Published in ST Format #16

Wings Of Death

Maybe monsters just don't like hot weather. Last winter there were hordes of the beggars crawling all over every ST games screen in sight, yet over the last few months we've seen hardly a single decent shoot-'em-up. But at least there's hope for your seized-up trigger finger: Wings Of Death is going to save you from months of physiotherapy and boredom.

The game is a vertically-scrolling shoot-'em-up in a traditional style. The objective: charge blindly through a series of levels, blasting everything that moves, dodging indestructible missiles and encountering the end-of-level guardian, etcetera, blah blah.
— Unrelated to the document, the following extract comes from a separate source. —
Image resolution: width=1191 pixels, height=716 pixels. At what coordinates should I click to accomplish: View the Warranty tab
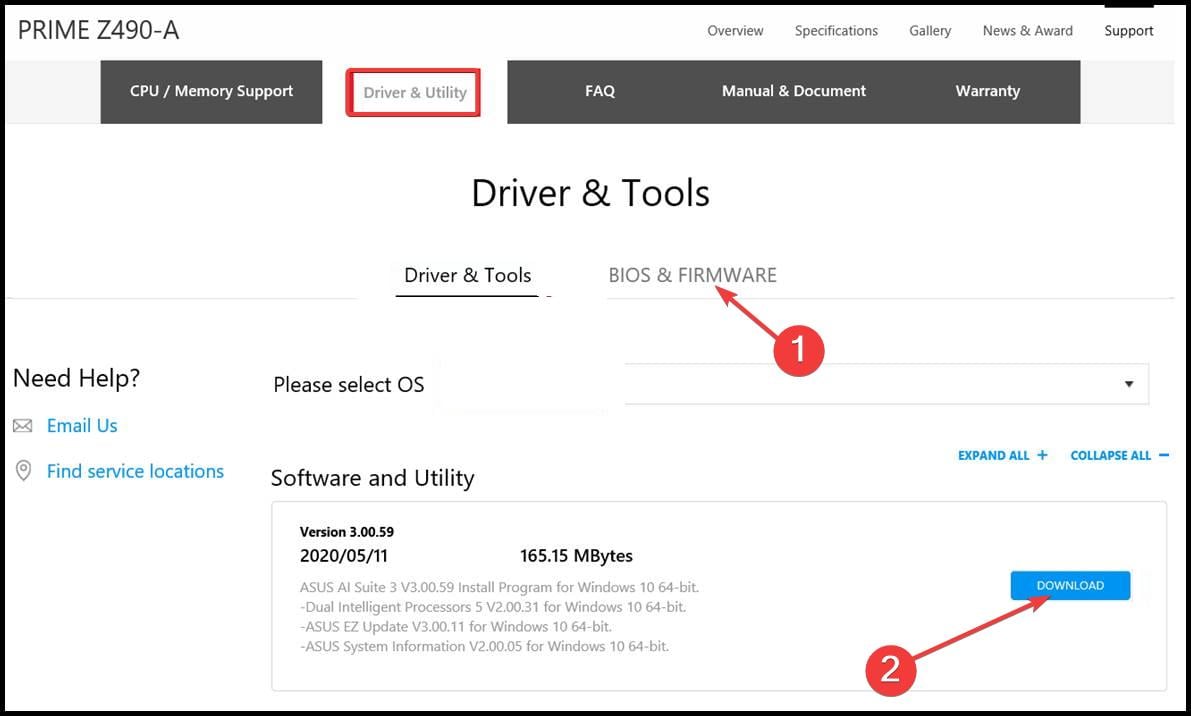[x=987, y=91]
You know the kind of thing. On every level you face a myriad of bad guys determined to wipe you off the face of the earth. Blast them and some leave behind small pods which you can collect to pick up extra weaponry, auto-fire options, new lives, multi-directional firepower and an improved ship. But beware the skull pods which reduce you to a pathetic weakling armed with just a single shot.

Wings Of Death

Nothing new here, but then shoot-'em-up addicts, like any genre devotees, don't want challenging gameplay and new scenarios: they want reassurance.

Effects

And when a familiar gamestyle is done with style and finesse, as here, the results can still be rewarding. Visuals are bright, lively and exciting. Alien sprites are massive - especially the end-of-level and mid-level guardians - though it has to be said they aren't animated particularly well. Through the game you face a legion of bright and colourful bad guys who turn up just when you think the action is getting simple.

Sampled sound effects inform you whenever you pick up bonuses - though only about as clearly as a BR train announcer with a mouthful of Yorkie. Rather more dynamic samples, this time as music, form an introduction to the action, while impressive sound chip tunes accompany play.

Verdict

Wings Of Death

Movement of the ship is remarkably responsive and the graphics are excellent - bright, colourful, detailed and full of variety.
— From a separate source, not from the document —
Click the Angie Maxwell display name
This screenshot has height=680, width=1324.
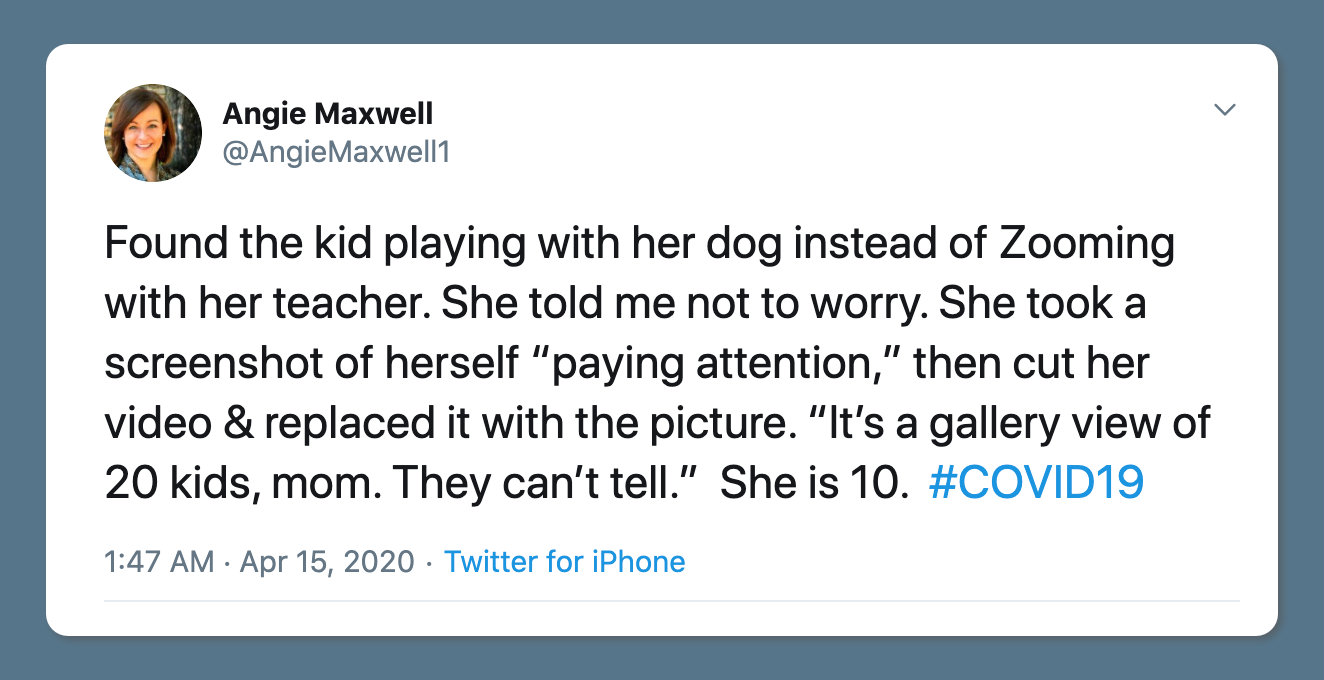[328, 113]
Certainly the most important question to be asked about any shoot-'em-up is "How fast does it play?" In this area, Wings Of Death scores above many of its predecessors such as Gemini Wing, Xenon and Dragon Spirit.

And the action really is extremely smooth. It's not uncommon for vertically-scrolling shoot-'em-ups to have this advantage, but they don't often have exciting visuals and massive sprites on the scale of Wings Of Death.

Wings Of Death

It might as well be admitted. There's absolutely nothing original about this joystick challenge, but if you're missing some mindless, manic action you'd be hard pressed to find anything to beat it.
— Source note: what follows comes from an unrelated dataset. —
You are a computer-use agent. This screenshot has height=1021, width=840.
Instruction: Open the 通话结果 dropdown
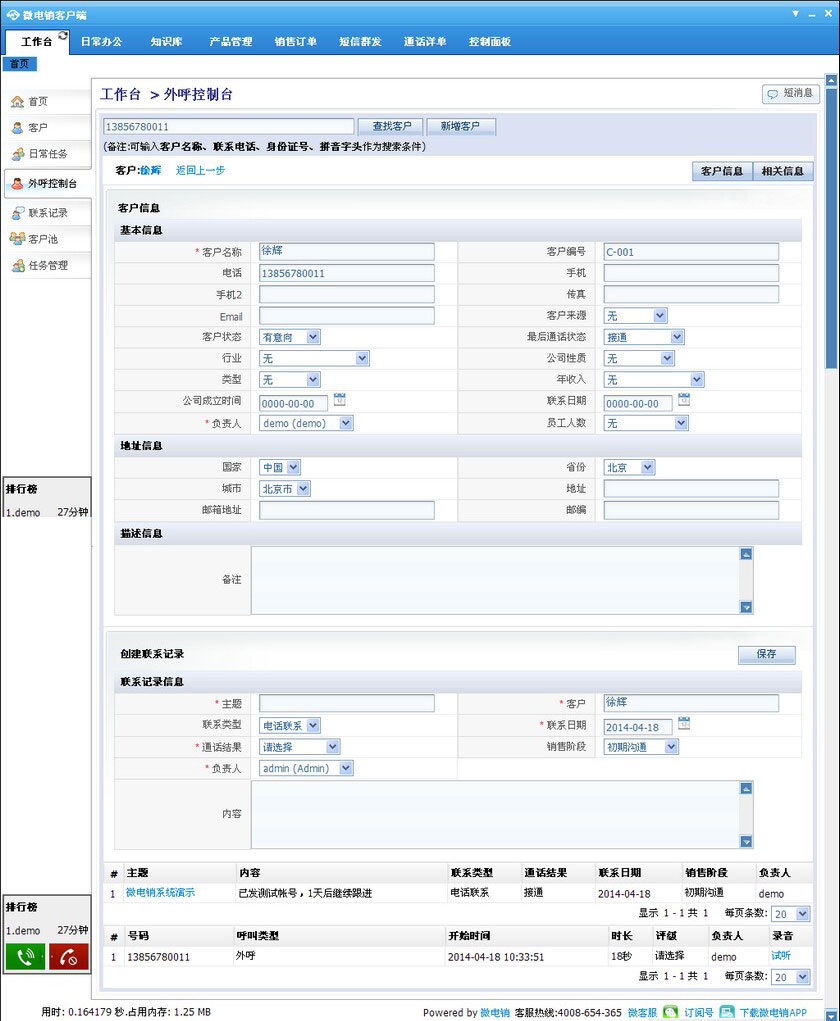coord(332,747)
If you're still enjoying ripping the heads off aliens in Xenon II, Wings Of Death isn't going to offer you anything more, but then it doesn't claim to be an original.

We first loaded Wings Of Death days ago, and ever since a 14 year old schoolkid has been revolting (as it were) and steadfastly refusing to give up his sticky grasp on the joystick - not a boast too many shoot-'em-ups could lay claim to.